EXERCISE INPUT:
•••••
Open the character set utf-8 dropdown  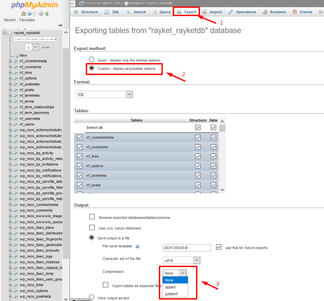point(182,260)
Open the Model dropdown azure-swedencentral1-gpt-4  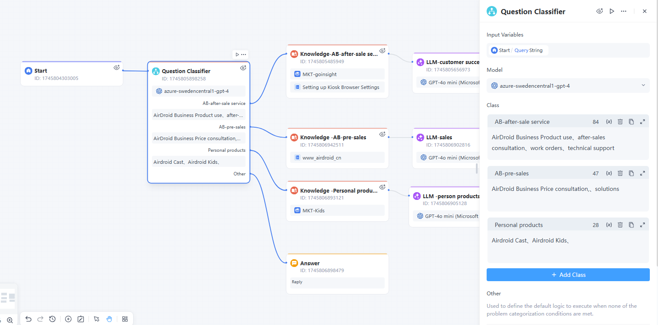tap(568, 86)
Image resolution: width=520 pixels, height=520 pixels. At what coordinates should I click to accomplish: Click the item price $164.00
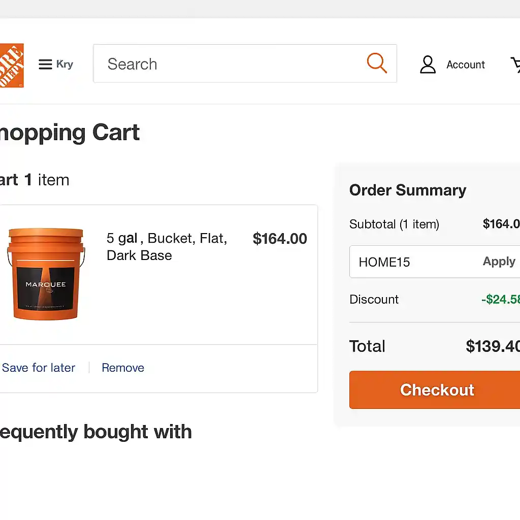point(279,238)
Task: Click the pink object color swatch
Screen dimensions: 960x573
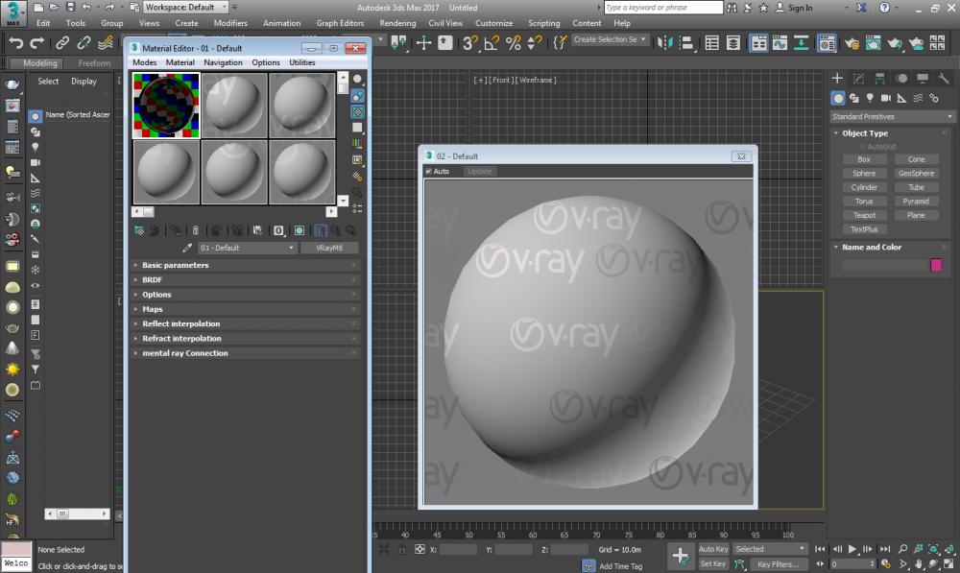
•••••
WHAT IS EXPECTED:
Write out exactly, with no pictures, each line from the one containing "Task: Click the pink object color swatch" through the last line of the listing above, both included.

RESPONSE BOX:
Task: Click the pink object color swatch
Screen dimensions: 960x573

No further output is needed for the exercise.